The office offered the closest plug for the phone. “Tea, please, Ladi-ji,” he told Jeladi, on his way out his bedroom door, and indeed, the office door was open, the light was on, and the phone already sat on his desk. He was shivering as he picked up the receiver.

“Jase?” he said, heart thumping. The floor was like ice. “Bren, here.”

“Bren. They’re talking. Signal is exactly the same as two years ago, simple beep and pulse of light, repeating every fifteen point three five eight minutes. Station picked it up right at the last of the Mospheiran shift and Tillington kept them on duty. Discretion in the Mospheiran section is now completely blown and it won’t be long before everybody knows. News leaked onto B deck inside five minutes, at least that there was a signal out there.”

He’d had about two heartbeats to think, first, that Jase was breaching security, calling him and discussing the kyo directly, and another heartbeat to think, Thank God, regarding the nature of the signal, and a third heartbeat to realize what time it was.

Damn the unlucky chance that it had come in Tillington’s watch.

They were now in an entirely different game.

The robe was not enough. And his feet were approaching frozen. He sat down at his desk, shivering. “Immense relief, here, really, at least that it’s the visitors we expect. But we’ve got to tell Lord Geigi officially and we’ve got to tell the Reunioners and reassure them. What’s the reaction up there right now?”

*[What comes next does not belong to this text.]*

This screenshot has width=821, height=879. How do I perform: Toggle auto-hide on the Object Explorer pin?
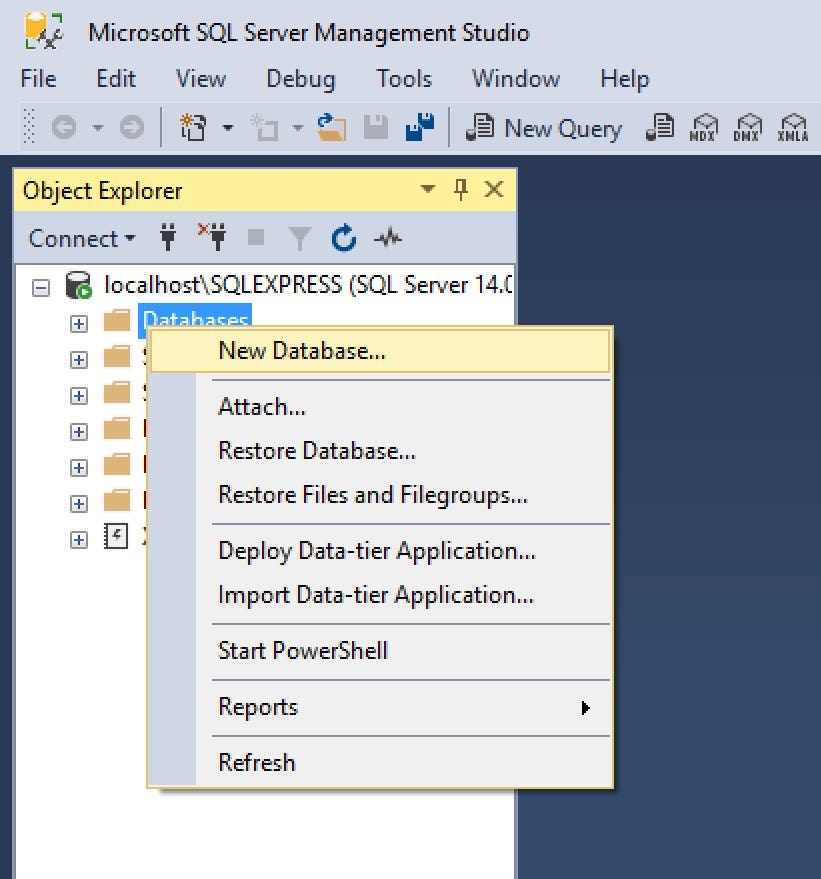[x=461, y=190]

“Communications are buzzing all over, but Ogun called up second- and third-shift ship techs to duty—that’s the ones that were at Reunion with us. He’s shut down the station com system except for official announcements. Tillington’s also shut the section doors in all human sections to prevent section-to-section movement, but he can’t hold that condition forever.”

“Is Geigi aware?”

“Yes. Expect a call from him, when he can get it out.”

“When he can get it out?”

“Ogun’s locked down com. We’re not transmitting at all, except this one call, pending your clarification.”

Good. “Echo. Precisely what we did in the past. Observe their timing. Otherwise normal traffic. Just keep me posted.”